Nei primi anni del XXI secolo Amitav Ghosh lavorava alla stesura de “Il paese delle maree”, il romanzo che si svolge nelle Sun-darban, l’immenso arcipelago di isole che si stende fra il mare e le pianure del Bengala. Occupandosi della grande foresta di mangrovie che le ricopre, Ghosh scoprì che i mutamenti geologici che ciclicamente vi avvenivano – un argine poteva sparire nell’arco di una notte, trascinando con sé case e persone – stavano diventando qualcos’altro: un cambiamento irreversibile, il segno di un inarrestabile ritrarsi delle linee costiere e di una continua infiltrazione di acque saline su terre coltivate. Che un’intera area sotto il livello del mare come le Sundarban possa essere letteralmente cancellata dalla faccia della terra non è cosa da poco. Mostra che l’impatto accelerato del surriscaldamento globale è giunto ormai a minacciare l’esistenza stessa di numerose zone costiere della terra.
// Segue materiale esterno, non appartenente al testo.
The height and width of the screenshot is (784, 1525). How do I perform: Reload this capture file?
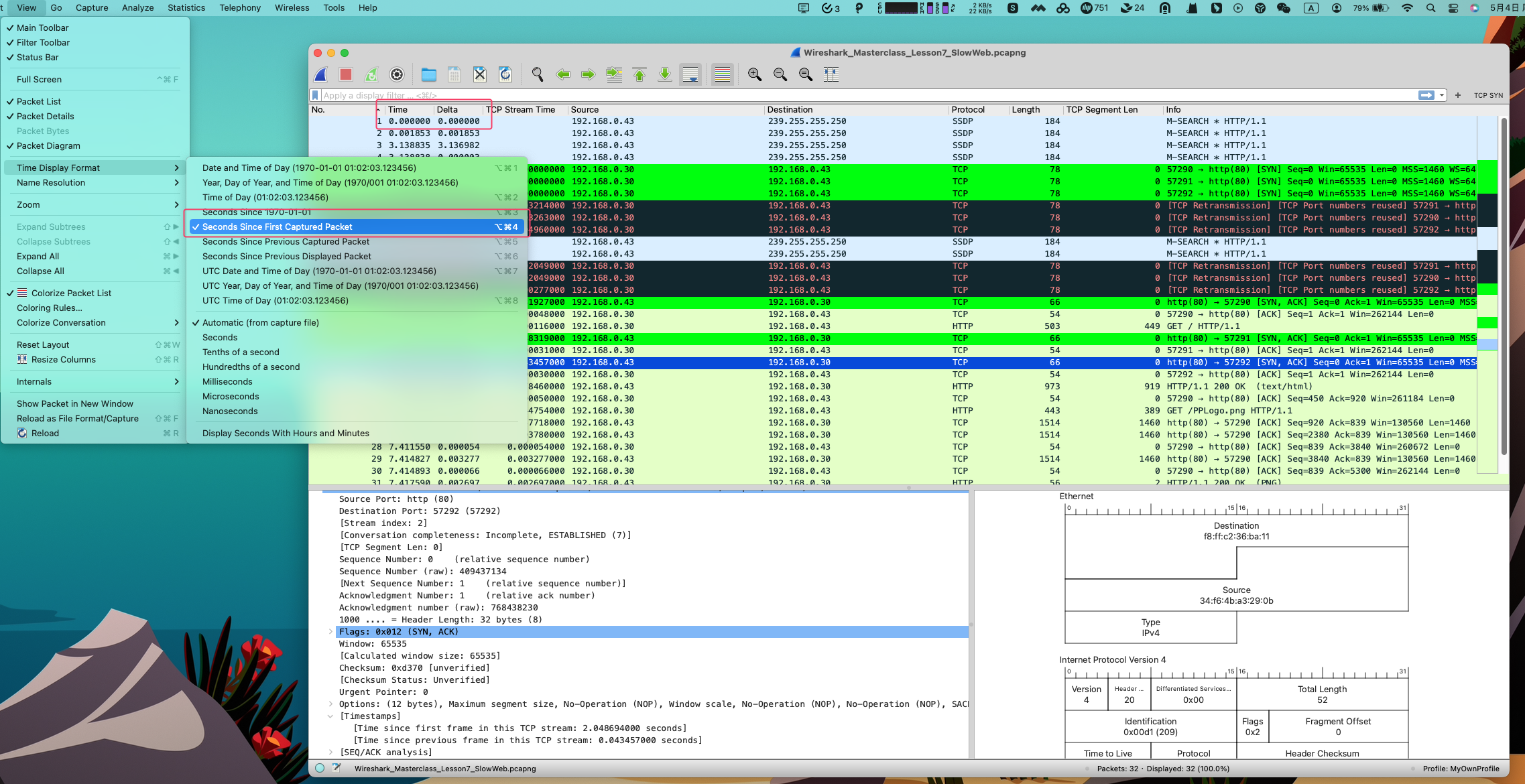(x=505, y=74)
La domanda, per Ghosh, nacque perciò spontanea. Come reagisce la cultura e, in modo particolare, la letteratura dinanzi a questo stato di cose? La risposta è contenuta in questo libro dal titolo “La grande cecità. Il cambiamento climatico e l’impensabile” (Neri Pozza) in cui l’autore della trilogia della «Ibis» ritorna con efficacia alla scrittura saggistica.. La cultura è, per Ghosh, strettamente connessa con il mondo della produzione di merci. Ne induce i desideri, producendo l’immaginario che l’accompagna. Una veloce decappottabile – un prodotto per eccellenza dell’economia basata sui combustibili fossili – non ci attrae perché ne conosciamo minuziosamente la tecnologia, ma perché evoca l’immagine di una strada che guizza in un paesaggio incontaminato; pensiamo alla libertà e al vento nei capelli.
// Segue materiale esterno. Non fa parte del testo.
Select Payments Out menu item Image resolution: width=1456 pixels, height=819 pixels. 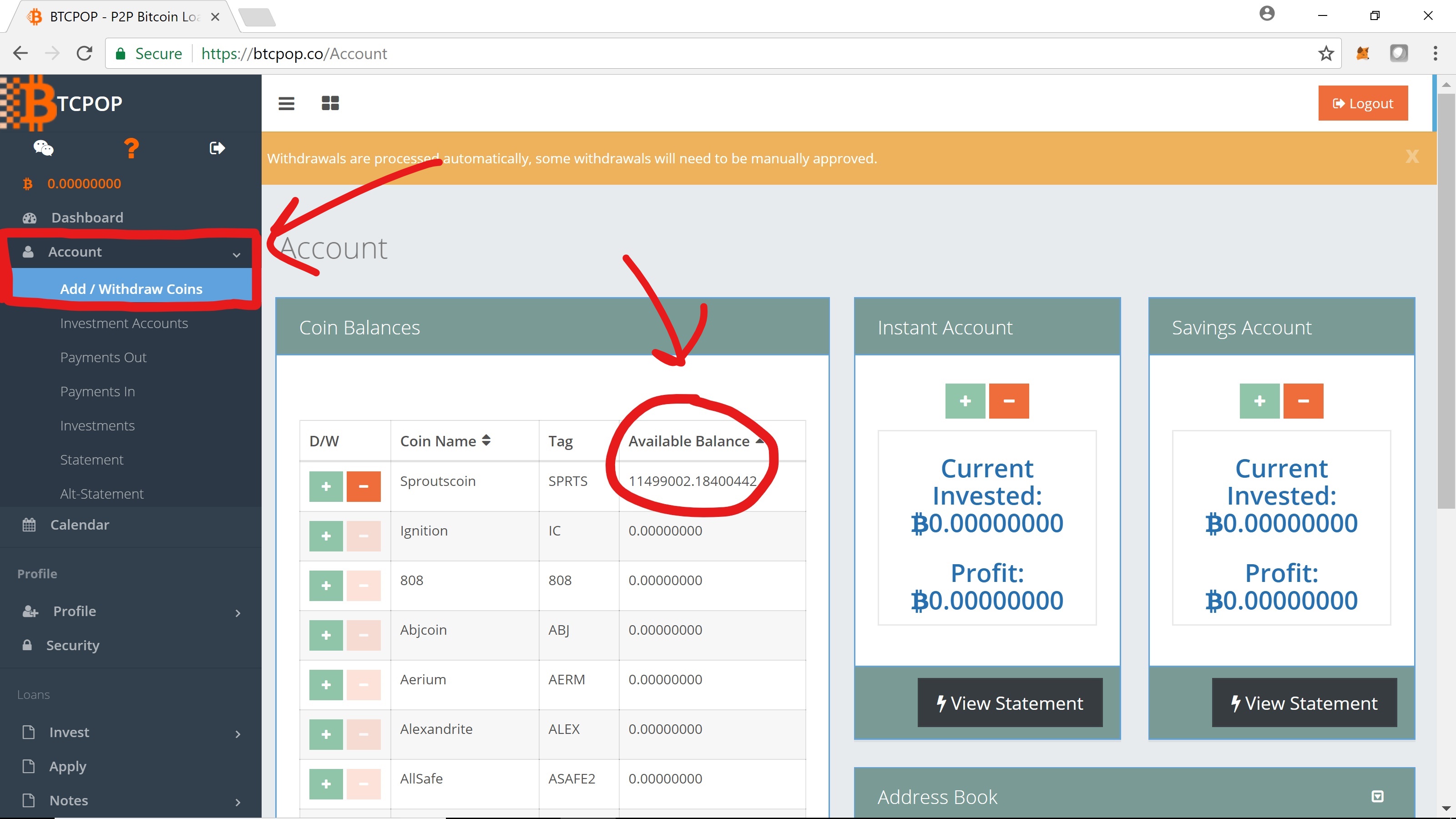[103, 357]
Questa cultura, così intimamente legata alla storia del capitalismo, è stata capace di raccontare guerre e numerose crisi, ma rivela una singolare, irriducibile resistenza ad affrontare il cambiamento climatico. Quando il tema del cambiamento climatico appare, infatti, in una qualche pubblicazione, si tratta quasi sempre di saggistica. La rara e fugace comparsa di questo argomento in narrativa è sufficiente a relegare un romanzo o un racconto nel campo della fantascienza. Che cosa è in gioco in questa resistenza? Un fallimento immaginativo e culturale che sta al cuore della crisi climatica? Un occultamento della realtà nell’arte e nella letteratura contemporanee tale che «questa nostra epoca, così fiera della propria consapevolezza, verrà definita l’epoca della Grande Cecità»?
Una società globale autoreferenziale, governata da una tecnologia disumanizzante e dal profitto come valore universale, non può che andare verso l’autodistruzione. Basteranno a fermare tutto ciò gli anticorpi della Cultura, della Bellezza, della Natura?